Boston Micromachines Corporation
- Industry: Deformable mirror Adaptive Optics MEMS
- Founded: Boston, Massachusetts, U.S. (1999)
- Founder: Dr. Thomas Bifano Paul Bierden
- Headquarters: Cambridge, Massachusetts
- Area served: Worldwide
- Products: Customized adaptive optics enabled MEMS products including deformable mirrors, optical modulators, retro-reflectors, and ophthalmoscopes
- Website: BostonMicromachines.com

= Boston Micromachines Corporation =

Boston Micromachines Corporation is a US company operating out of Cambridge, Massachusetts. Boston Micromachines manufactures and develops instruments based on MEMS technology to perform open and closed-loop adaptive optics. The technology is applied in astronomy, beam shaping, vision science, retinal imaging, microscopy, laser communications, and national defense. The instruments developed at Boston Micromachines include deformable mirrors, optical modulators, and retinal imaging systems, all of which utilize adaptive optics technology to enable wavefront manipulation capabilities which enhance the quality of the final image.

==History==
Founded in 1999 by Dr. Thomas Bifano and Paul Bierden, Boston Micromachines is a provider of MEMS-based mirror products for use in commercial adaptive optics systems which apply wavefront correction to produce high resolution images of the human retina and enhance blurred images. The company also performs contract research in optical MEMS fabrication.

==Research and development==
Boston Micromachines is funded in part by research programs and develops new products for astronomy, microscopy, pulse shaping, beam shaping, fiber coupling, space optics, retinal imaging, and national defense purposes.

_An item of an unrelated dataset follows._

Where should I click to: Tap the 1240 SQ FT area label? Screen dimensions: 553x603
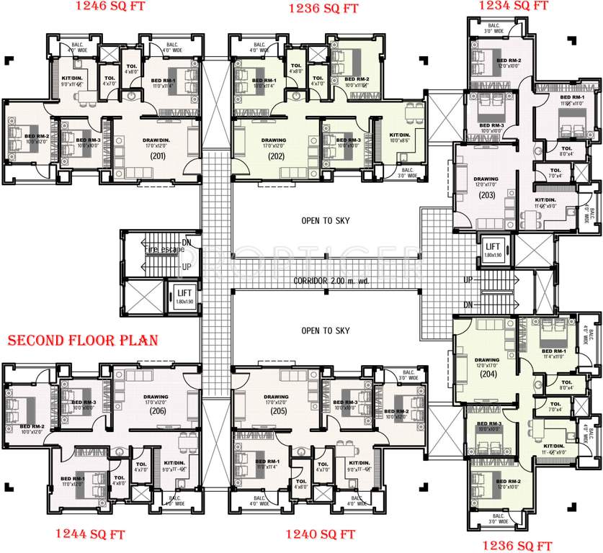(320, 534)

Most recently, Boston Micromachines has developed an Adaptive Optics Scanning Laser Ophthalmoscope for high-resolution in vivo imaging in the human retina for use in pre-clinical studies. The instrument is currently in use in the Feinberg School of Medicine and the Joslin Diabetes Center. Capabilities include quantitative measures of cone physiology, detection of microaneurysms and small vessel blood flow profiling.

Their products are often customized for specific applications.

==Applications==
===Astronomy===
Boston Micromachines develops deformable mirrors for telescopes to correct for atmospheric disturbance. Projects currently using Boston Micromachines' mirror technology include the ViLLaGEs Project at the Lick Observatory as well as the Gemini Planet Imager in Chile.

===Biological imaging===
Through the use of adaptive optics, deformable mirrors can be used to enhance Confocal techniques such as two-photon excitation fluorescence (2PEF), second- and/or third-Harmonic Generation (SHG/THG, respectively), Coherent anti-Stokes Raman spectroscopy (CARS), Scanning laser ophthalmoscopy (SLO), Optical coherence tomography (OCT) as well as conventional wide-field microscopy. Of particular interest is that deformable mirrors increase the resolution of retinal images to achieve ~2 μm resolution levels. Photoreceptor cells are around 3 μm in diameter. Without adaptive optics, resolution levels are in the 10-15 μm range. Research using other confocal techniques is currently taking place at such locations as the University of Durham, Harvard University and Boston University.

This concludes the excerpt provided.